▶ Фрагмент текста
● ● ● ● ●
Тынянов Юрий Николаевич


ТЫНЯ́НОВ Юрий Николаевич [6(18).10.1894, г. Режица Витебской губ. (ныне г. Резекне, Латвия) - 20.12.1943, М.; похоронен на Ваганьковском кладб.] - прозаик, литературовед.

Отец Т. - врач, человек широко образо­ванный и демократически настроенный, ока­зал большое влияние на сына. «С отцом у не­го была большая духовная связь» (Воспоми­нания о Юрии Тынянове), в отличие от матери, кот. «не понимала» его и отно­шения с кот. складывались сложно (Каве­рин В., Новиков Вл.). Учился Т. в Псковской гимназии (1904–12), где «был одним из первых учеников» (« Автобиогра­фия »), окончил ее с серебряной меда­лью. Продолжил образование на славяно­русском отд. историко-филол. фак-та СПб. ун-та (1912–19), где слушал лекции И. Бодуэна де Куртенэ, Ф. Зе­линского, Н. Кареева, Н. Лосского, В. Перетца, Л. Щербы и др. Глубокий след в жизни Т.-студента оставил пушкинский семинар проф. С. Венгерова. Здесь отчетливо выявились науч. интересы Т., отра­зившиеся в его д-дах и ст.: « Лит. источник „Смерти поэта” » (вперв. опубл.: Вопросы лит-ры. 1964. № 10), « Ода его сиятельству графу Д. И. Хвостову», «Каменный гость » и др. В рамках этого семинара Т. сформировался как исто­рик и теоретик лит-ры, кот. особенно привлекала эпоха декабристов и связанные с ней жизненные и писательские судьбы В. К. Кюхельбекера, А. С. Грибоедова, А. С. Пушкина.
● ● ● ● ●
▶ Исходные данные

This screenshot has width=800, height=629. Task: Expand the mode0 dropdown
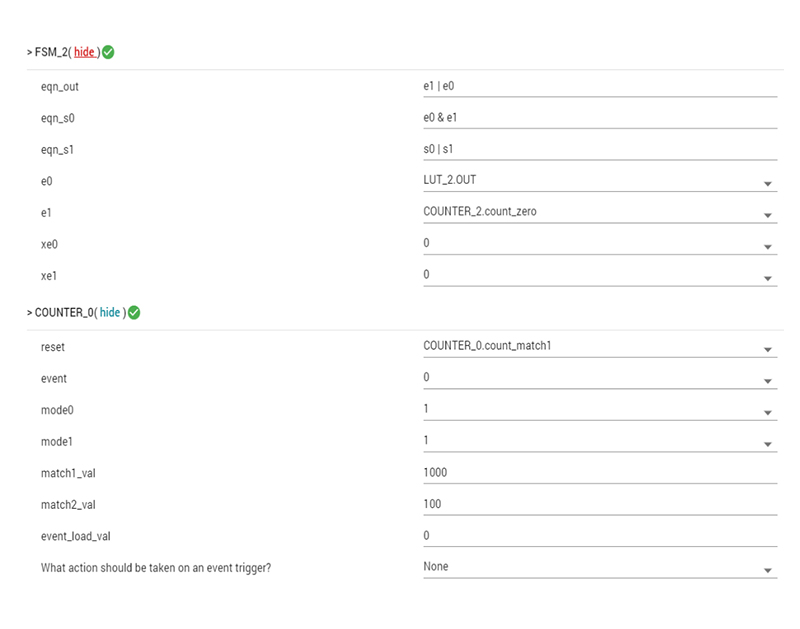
● ● ● ● ●
▶ Задания для выполнения
1 – Воспроизведите без изменений фрагмент статьи о Ю. Н. Тынянове между словами «Тынянов Юрий Николаевич» и «- прозаик, литературовед.» включительно.
2 – С какой медалью Ю. Н. Тынянов окончил гимназию согласно статье о нем?

▶ Выполненные задания
1 –
Тынянов Юрий Николаевич


ТЫНЯ́НОВ Юрий Николаевич [6(18).10.1894, г. Режица Витебской губ. (ныне г. Резекне, Латвия) - 20.12.1943, М.; похоронен на Ваганьковском кладб.] - прозаик, литературовед.

2 – С серебряной медалью.